Video recording and production done by OpenStack Foundation.
Compute node high availability means when hardware or network fails, or the host operating system crashes, the node should be fenced and shut down, and instances on the node get relocated and rebooted on other compute nodes. In a vanilla OpenStack deployment, it demands the tenant workloads provide falt-tolerance and failover abilities. While this assumption is true for modern clustered applications, there are still many IT solutions in traditional industries relying on compute node high availability. This makes a barrier of OpenStack deployment in traditional enterprise IT.
In small deployment, it's tempted to setup a monitoring service for compute nodes, and call Nova host-evacuate when a compute node fails. However the monitoring service itself becomes the single point of failure and hot point. There are also proposals or maybe implementations to use ZooKeeper and Pacemaker (with Pacemaker-remote) because they provide heartbeat and membership service. The basic idea is that we have compute nodes register as ephemeral znode, and ZooKeeper maintains a heartbeat. We can also run Pacemaker-remote on the compute node to achieve similar effect.
The problem is that the heartbeat usually runs on the OpenStack management network. However if a host has good storage network connectivity but just failed management network connectivity, we should not consider it failed and perform fencing and evacuation. Because failed management network connectivity just means we can not boot new instance on the server, and it does not affect the running instances, so evacuation will cause unnecessary downtime for the tenant workloads. On the other hand, if the management network is good for a host, but storage network fails, we should fence and evacuate the host. The ZooKeeper and Pacemaker-remote type of solution also suffers from the scalability problem, because the heartbeats happens between a few ZooKeeper/Pacemaker server nodes and many compute nodes.
Hence we propose a distributed health checking mechanism for compute nodes. It can deal with compute node power failure, host os crash, memory going bad, disk failure, interrupt of management/storage/tunnel network and so forth.

• [EXTRACTED MATERIAL]:
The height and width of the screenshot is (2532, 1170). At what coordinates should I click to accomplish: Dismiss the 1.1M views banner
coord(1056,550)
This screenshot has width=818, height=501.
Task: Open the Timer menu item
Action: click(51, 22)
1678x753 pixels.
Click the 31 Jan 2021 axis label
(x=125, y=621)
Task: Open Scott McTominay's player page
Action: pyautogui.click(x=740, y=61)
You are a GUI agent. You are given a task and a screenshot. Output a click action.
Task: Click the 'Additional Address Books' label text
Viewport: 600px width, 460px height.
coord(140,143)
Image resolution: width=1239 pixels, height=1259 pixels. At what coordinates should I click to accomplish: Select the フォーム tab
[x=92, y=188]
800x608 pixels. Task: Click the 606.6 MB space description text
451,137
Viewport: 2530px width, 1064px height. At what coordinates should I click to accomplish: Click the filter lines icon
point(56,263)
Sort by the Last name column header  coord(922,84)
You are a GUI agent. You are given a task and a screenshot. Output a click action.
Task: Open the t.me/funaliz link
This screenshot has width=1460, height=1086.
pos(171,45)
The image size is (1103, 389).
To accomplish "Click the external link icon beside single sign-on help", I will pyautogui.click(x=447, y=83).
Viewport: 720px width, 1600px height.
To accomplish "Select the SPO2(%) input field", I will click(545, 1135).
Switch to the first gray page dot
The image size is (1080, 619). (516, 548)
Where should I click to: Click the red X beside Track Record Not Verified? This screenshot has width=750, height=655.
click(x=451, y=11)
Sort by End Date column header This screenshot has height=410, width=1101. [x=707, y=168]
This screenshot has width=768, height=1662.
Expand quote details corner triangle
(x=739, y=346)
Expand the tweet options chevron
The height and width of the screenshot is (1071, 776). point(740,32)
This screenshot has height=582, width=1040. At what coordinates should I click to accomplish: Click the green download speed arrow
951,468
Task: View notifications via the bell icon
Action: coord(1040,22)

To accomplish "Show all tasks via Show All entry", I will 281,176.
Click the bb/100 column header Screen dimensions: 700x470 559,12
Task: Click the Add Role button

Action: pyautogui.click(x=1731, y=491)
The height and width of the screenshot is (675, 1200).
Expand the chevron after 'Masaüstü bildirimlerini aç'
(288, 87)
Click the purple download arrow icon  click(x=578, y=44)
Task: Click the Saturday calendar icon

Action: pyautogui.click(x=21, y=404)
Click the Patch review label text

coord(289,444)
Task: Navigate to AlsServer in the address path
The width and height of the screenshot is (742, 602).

• [WORK INSTRUCTION A]:
From the passage above on compute node high availability, copy the words starting at "The problem is" and ending at "many compute nodes.".
• [WORK INSTRUCTION B]:
Answer these questions from the passage on compute node high availability:
(i) Which organization did the video recording and production?
(ii) On which network does the heartbeat usually run?
(iii) Which two tools do some proposals use because they provide heartbeat and membership service?
• [WORK INSTRUCTION C]:
The passage on compute node high availability ends with the failures that the proposed distributed health checking mechanism can deal with. List each of them.

• [YOUR SOLUTION A]:
The problem is that the heartbeat usually runs on the OpenStack management network. However if a host has good storage network connectivity but just failed management network connectivity, we should not consider it failed and perform fencing and evacuation. Because failed management network connectivity just means we can not boot new instance on the server, and it does not affect the running instances, so evacuation will cause unnecessary downtime for the tenant workloads. On the other hand, if the management network is good for a host, but storage network fails, we should fence and evacuate the host. The ZooKeeper and Pacemaker-remote type of solution also suffers from the scalability problem, because the heartbeats happens between a few ZooKeeper/Pacemaker server nodes and many compute nodes.

• [YOUR SOLUTION B]:
(i) The OpenStack Foundation.
(ii) The OpenStack management network.
(iii) ZooKeeper and Pacemaker (with Pacemaker-remote).

• [YOUR SOLUTION C]:
- Compute node power failure
- Host OS crash
- Memory going bad
- Disk failure
- Interrupt of management/storage/tunnel network